Now we can obtain the macro disparate impact by simply computing the average of the `disparate_impact` column.

In [6]:
counts['disparate_impact'].mean()

3.898171170378378

Let's write a function to do all of this in one step.

In [7]:
def macro_disparate_impact(people):
    counts = people.groupby(['job', 'gender']).size().unstack('gender')
    counts['disparate_impact'] = counts[['M', 'F']].max(axis='columns') / counts[['M', 'F']].min(axis='columns')
    return counts['disparate_impact'].mean()

people.head()

Unnamed: 0_level_0,job,gender
Id,Unnamed: 1_level_1,Unnamed: 2_level_1
0,professor,F
1,accountant,M
2,professor,M
3,architect,M
4,architect,M


In [8]:
macro_disparate_impact(people)

3.898171170378378

The obtained value is the macro disparate impact for the labels in the training data. What if we want to evaluate the fairness of a model? Let's do that. 

We'll split the training data in two. We'll train a model on the first half of the training data and test on the remaining half.

In [9]:
from sklearn import model_selection

descriptions = pd.read_json('/kaggle/input/defi-ia-insa-toulouse/train.json').set_index('Id')['description']

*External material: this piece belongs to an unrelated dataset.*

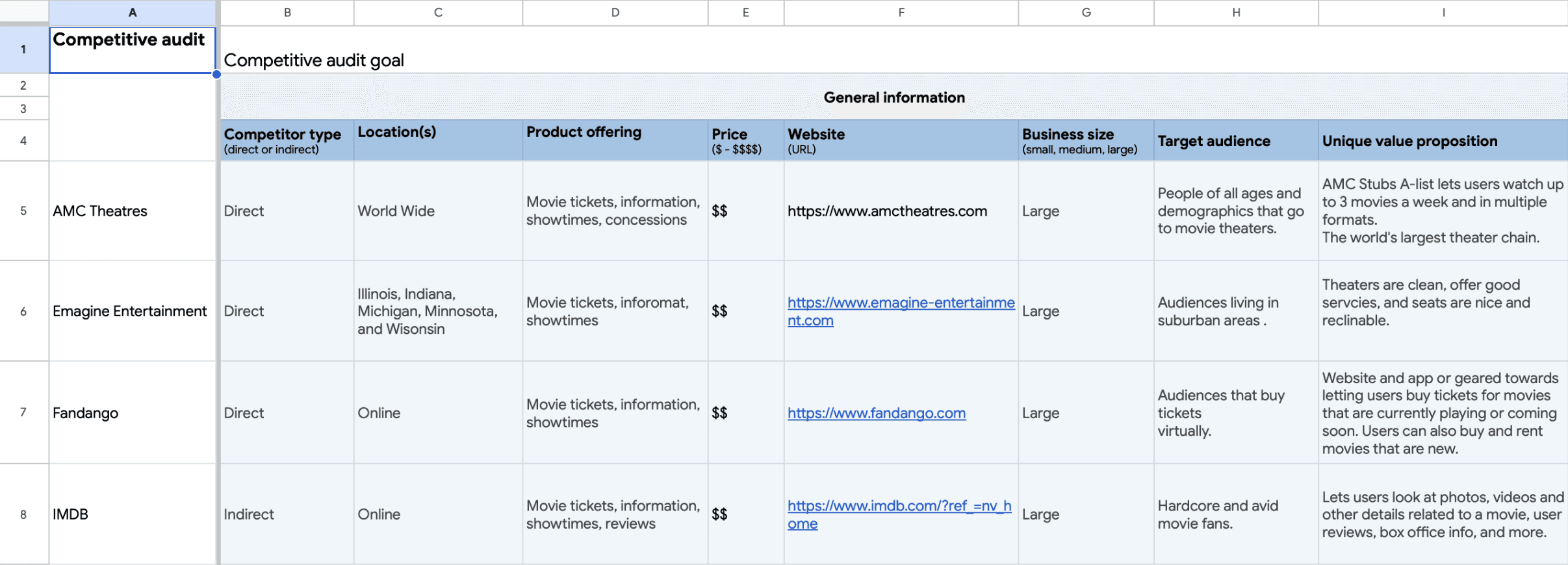Click the IMDB website hyperlink
Image resolution: width=1568 pixels, height=565 pixels.
[899, 507]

X_train, X_test, y_train, y_test, gender_train, gender_test = model_selection.train_test_split(
    descriptions,
    jobs,
    genders,
    test_size=.5,
    random_state=42
)

We'll build a simple TF-IDF extractor followed by a multinomial classifier.

In [10]:
from sklearn import feature_extraction
from sklearn import linear_model
from sklearn import pipeline
from sklearn import preprocessing

model = pipeline.make_pipeline(
    feature_extraction.text.TfidfVectorizer(),
    preprocessing.Normalizer(),
    linear_model.LogisticRegression(multi_class='multinomial')
)

model = model.fit(X_train, y_train)

STOP: TOTAL NO. of ITERATIONS REACHED LIMIT.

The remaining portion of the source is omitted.